Elevator Rant

They've[1] installed a new elevator system in the building where I work, and I feel the need to rant about it a little.

The system seems to me to be an example of a very clever system that ends being really much worse than a simple system.

Here's the way it works: Before getting on the elevator, you punch in the number of the floor you want to go to and the system directs you to an elevator -- the main lobby there are six elevators labled D through I[2]. You go and get in that elevator - a small strip just inside each door shows the floors that the elevator will be stopping at, so you can confirm that you're getting on an elevator that is going to your desired floor. That's important because there are no floor selection buttons inside the elevator.

The theory, I suppose, is that the system can rationally distribute people between elevators -- grouping people headed to the same floor and so on.

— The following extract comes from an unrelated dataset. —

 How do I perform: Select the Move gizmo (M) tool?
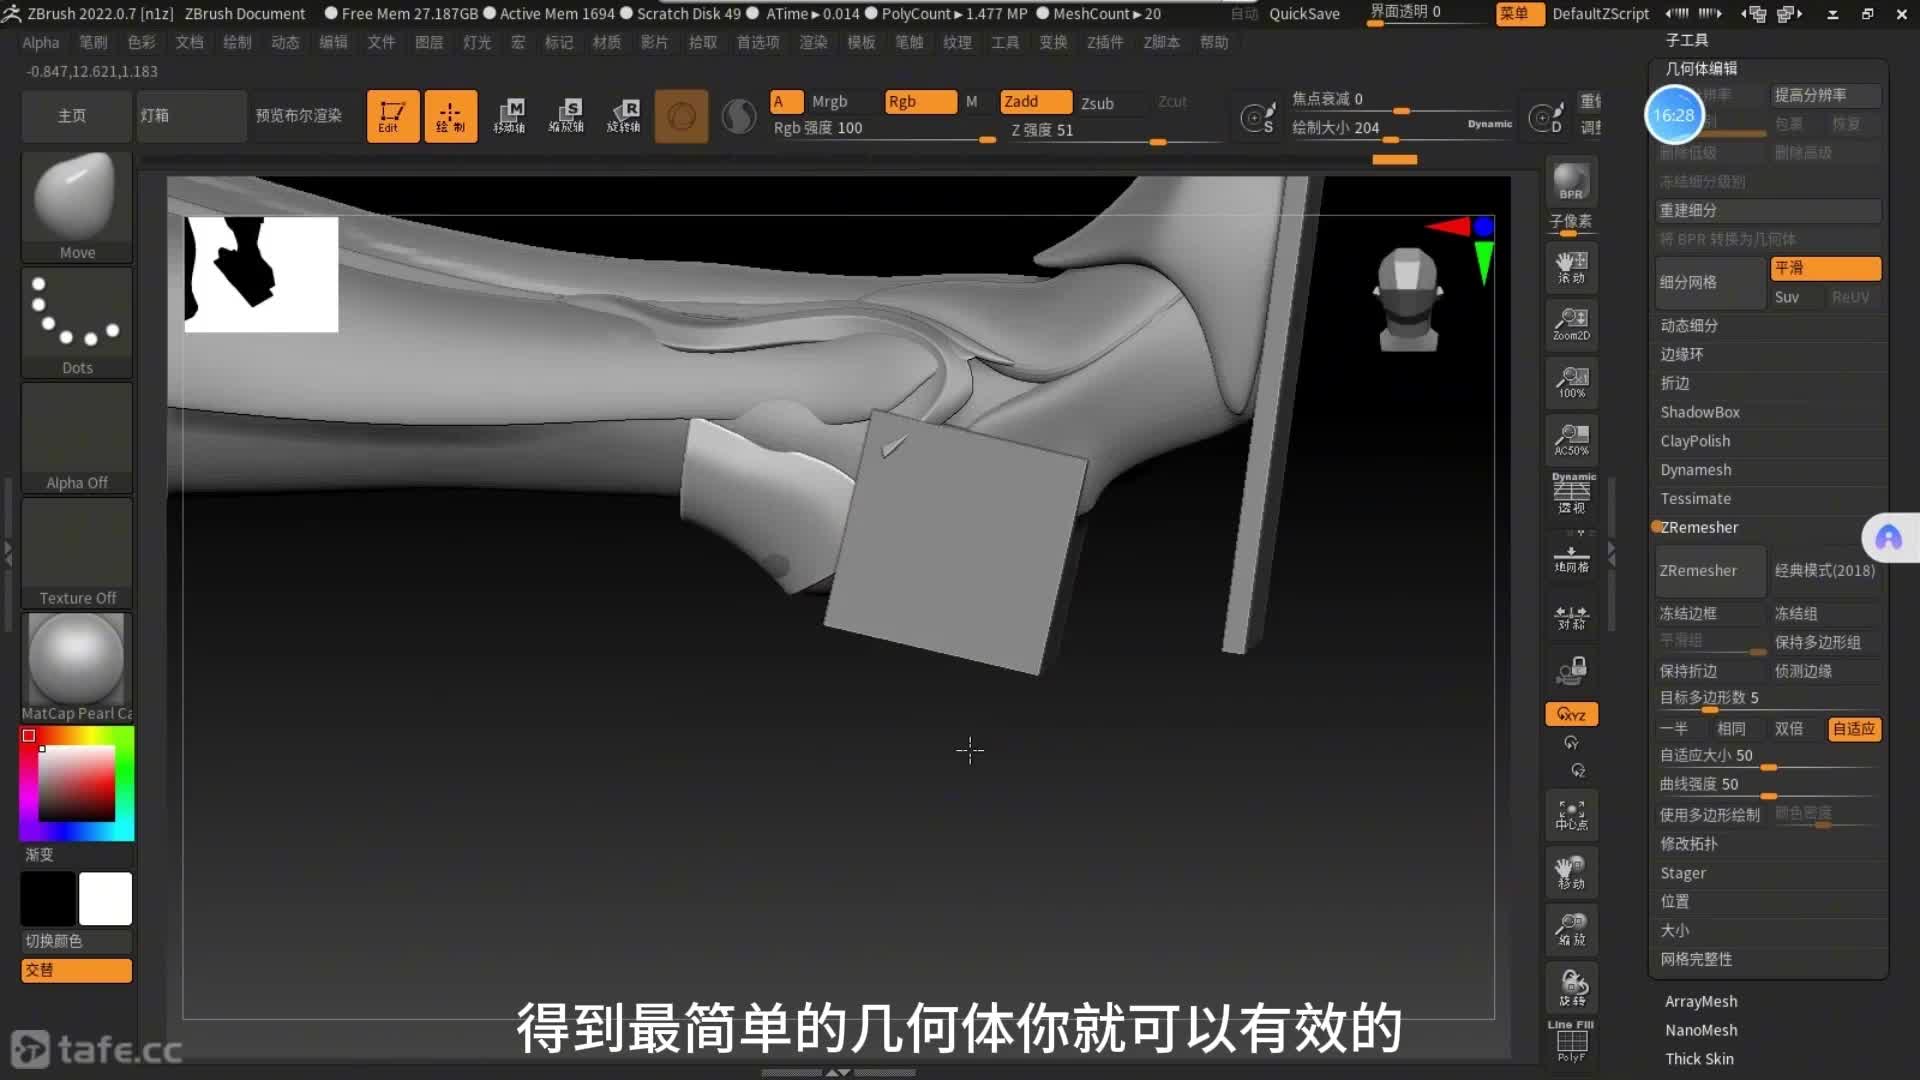[510, 116]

It is true that at peak times (morning and lunch rushes, for example) the lobby was a swirling mess as people would eye the various elevators, trying to intuit which might arrive next, self-selecting into groups of coworkers and then sort of lunging at an elevator. There's also been a change in how the designated 'garage' elevator works with the new system, but I think that may be more of a policy change than any technological shift, and is certainly an edge case specific to this building, so I'm going to ignore it.[3]

The biggest flaw in the system is that I had to tell you how it works. Elevators have a remarkably consistent user interface -- you press one of two buttons (up or down) to summon an elevator going the direction you want, you get in the elevator, locate the button for the floor you want to go to, and press it. I've been wracking my brains to think of any variations I've encountered and about the only thing I can come up with is very tall buildings where there are banks of elevators designated for different floor ranges and you need to read a designation and self-select for the correct set of elevators.

The system was just installed this week and the main lobby has been a mass of confusion every day. People come into the lobby and stare around for an 'up' button to press. If someone notices their confusion, the system can be explained to them (the security guards have been doing little else all week). But if an elevator happens to come, newcomers to the building confidently get into an elevator only to encounter a blank panel where they expect floor buttons. Depending on how quickly they realize the situation, they either try to compete with the flow of people into the elevator or are stuck riding the elevator to the pre-selected floors. If they don't get off at one of those floors and select their floor there, they'll ride the elevator at the mercy of external selectors.

People will learn the system, of course, and that confusion will lessen. It might even a fine system for a building with mostly office workers and only occasional vistors. But our building has a large number of doctors' offices -- every single day there are new patients coming to the building who have never been there before. The confusion is going to be on-going.

And speaking of doctors, that's another flaw in the system -- a signifcant portion of our elevator travelers seem to have strollers or be in wheelchairs. The system assumes that everyone is a perfectly average size and will happily assign 3 stroller-laden travelers to the same elevator. And if someone passes up an elevator because it's too full, the system has no idea and still stops the elevator at their pre-selected floor.

Finally, the system can only rationally distribute riders if every single person punches in their desired floor. We may be able to learn the new required behvaior, but for the moment we've been well trained by every other elevator system that if you see someone you work with, you can just get on the same elevator as them and you'll get to your destination. That's still true, but if you just join a coworker instead of punching in your floor yourself, the elevator car will likely be overfilled.

Oh, and this is the tiniest, and most correctable of all the problems with the system, but the system has a touch screen interface in the main lobby (the higher floors have keypad with small LCD displays). They haven't done whatever little Windows UI trick is required to hide the cursor, so a little Windows arrow jumps to where you touch with your finger. It just looks shoddy.

I'm certainly not opposed to change[4] and there's no reason that just because 99% of the elevators in the world have the same UI that you couldn't develop a new, better one. But if you're going to replace such a simple, widely understood system, your new one had better be just as easy to understand and offer significant benefits. I really don't think this system, especially in our office building, does either of those.

[1] The system was installed by Schindler Elevators. I'm guessing it's their Miconic 10 Destination Dispatch.

[2] Why would you want to start the lettering at the heaviest used end of the building? I guess you wouldn't.

[3] To be fair, that may be one of the benefits of a system like this -- to allow the 'smart' system to handle the logic behind edge cases. I know that this is the first step of an elevator modernization effort in the building that's going to involve replacing the actual elevators as well, and I suppose the system could deal with weird situations like "elevator H can't go above floor 12 this week" that would be more difficult to explain to people with signs or policies.

[4] You kids, however, should get off my lawn.